1) Daß die obengenannten unser Armen Leuth, und ihre Nachkommen nicht schuldig seyn sollen zu geben weder Fastnacht-Hennen, Umgeld, Landschaden, Vogthaber oder Hauptrecht, sondern derselben und aller andern Dienst, die Landschaft berührend, es wäre an Rayßen (Kriegszügen) uß und in dem Landt, oder andere, und auch ob in die Vogtey zu Cantstatt Geld geschlagen werde, sie zu leihen zu geben frey seyn sollen. Doch wäre Sach, daß sich über kurz oder lang begebe, daß wir, unsere Erben und Nachkommen in unserem Land ein gemein Schatzung gegen die Unsern fürnehmen würden, den zwanzigsten oder zehenten Pfenning zu geben, darin sollen sie sich auch nicht widern, sondern deßhalb nit minder schuldig und verbunden seyn, dann wie andere der Unsern.

2) Zu Erkanntniß obgemeldter Gnade sollen sie unser Schloß Würtemberg sammt den Wächtern, so zur Zeit daselbst sind, helfen in Kriegsläufen bewachen, und auch, so oft sich begebe, daß man in solchen Kriegsläufen oder andern abgesagten Feindschaften die Sturm läuten würde, demselben unserem Schloß für Andern zulaufen. Wenn sich aber begeben, daß sich ein gemein Landkrieg erhebt, dadurch wir ihnen und Andern der Unsern gebieten würden, zu flehnen, so sollen sie sich von Stund an in unser Schloß Würtemberg mit ihren Leibern und Gütern thun, und darin zu End aus desselben Kriegs bleiben, und daraus nit kommen, dann mit Erlaubniß unsers Burgvogts.“ Sie sollen auch schuldig seyn, den Weg zum Schloß nach Notturft zu bessern. Sie sollen auch Niemand zu ihnen ziehen lassen, er bringe denn glaublich Schein, daß ihm wie andern Bidermann zu trauen, u. s. w.

Diese Freyheiten und Dienstpflichten wurden gegenseitig erneuert durch Brief und Revers vom 26. Februar 1655; „dieweil nun aber,“ heißt es in dem Herzogl.

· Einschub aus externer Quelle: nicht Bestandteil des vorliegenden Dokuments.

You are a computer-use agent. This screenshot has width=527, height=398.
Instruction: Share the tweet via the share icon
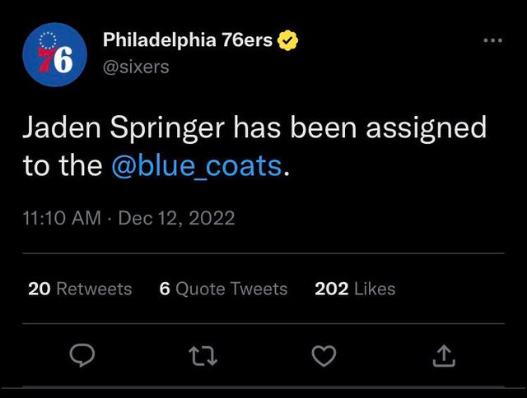(443, 354)
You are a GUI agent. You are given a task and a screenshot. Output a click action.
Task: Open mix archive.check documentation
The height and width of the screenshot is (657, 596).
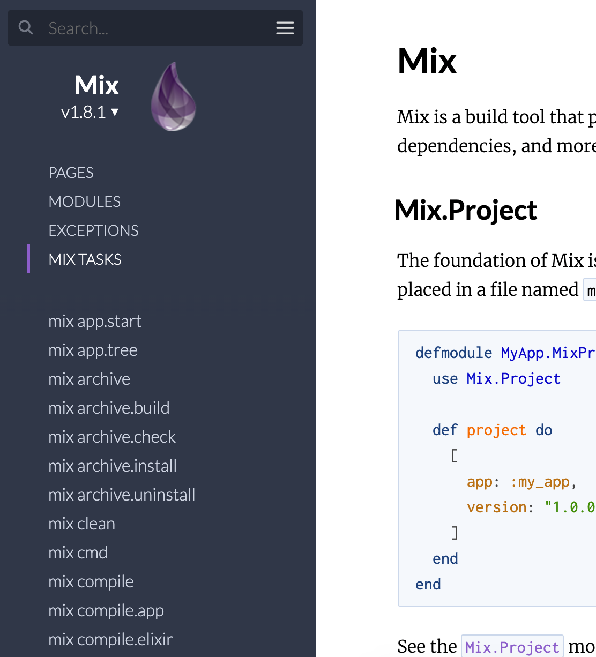pyautogui.click(x=112, y=437)
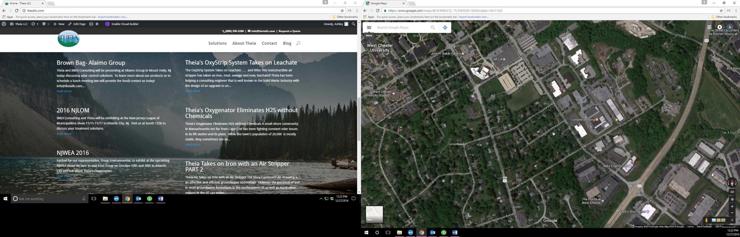Open the About Theia menu item
The width and height of the screenshot is (740, 237).
pyautogui.click(x=244, y=43)
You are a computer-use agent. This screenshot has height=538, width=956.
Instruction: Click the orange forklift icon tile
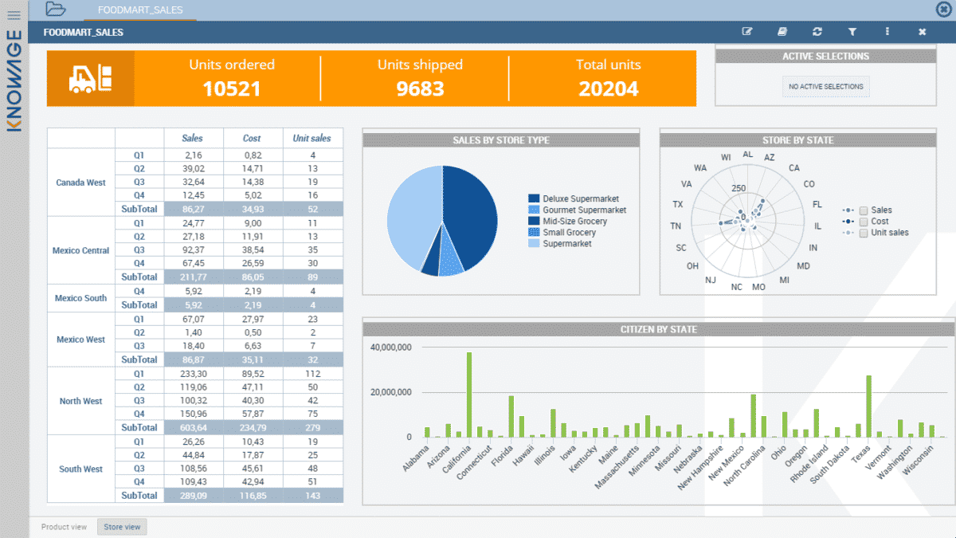point(91,78)
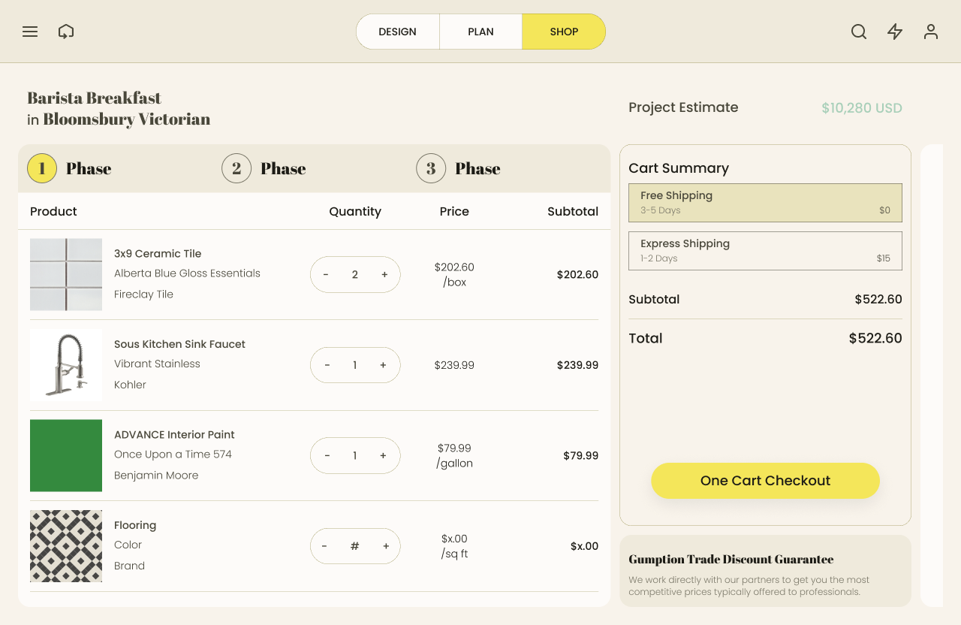
Task: Increase Sous Kitchen Sink Faucet quantity
Action: pos(383,365)
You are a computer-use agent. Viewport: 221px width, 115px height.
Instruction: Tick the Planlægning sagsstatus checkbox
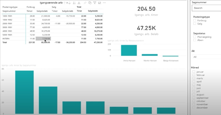coord(195,37)
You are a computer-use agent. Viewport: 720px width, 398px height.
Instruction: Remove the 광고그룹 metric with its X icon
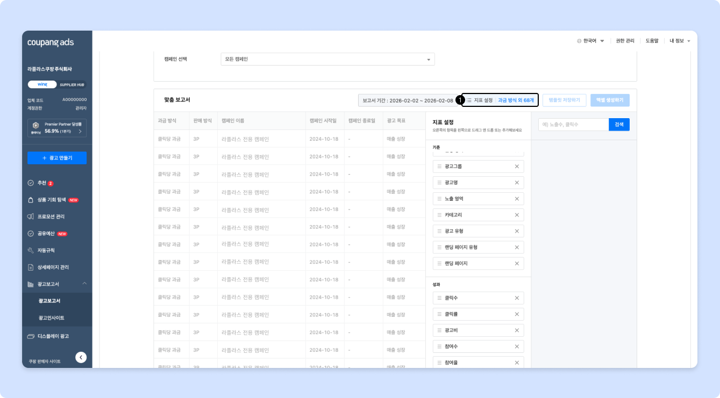click(517, 167)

Briefe, „die

Empfohlene Zitierweise:
Memminger: Beschreibung des Oberamts Canstatt. J. G. Cotta, Stuttgart und Tübingen 1832, Seite 192. Digitale Volltext-Ausgabe bei Wikisource, URL: https://de.wikisource.org/w/index.php?title=Seite:OberamtCanstatt192.png&oldid=- (Version vom 1.8.2018)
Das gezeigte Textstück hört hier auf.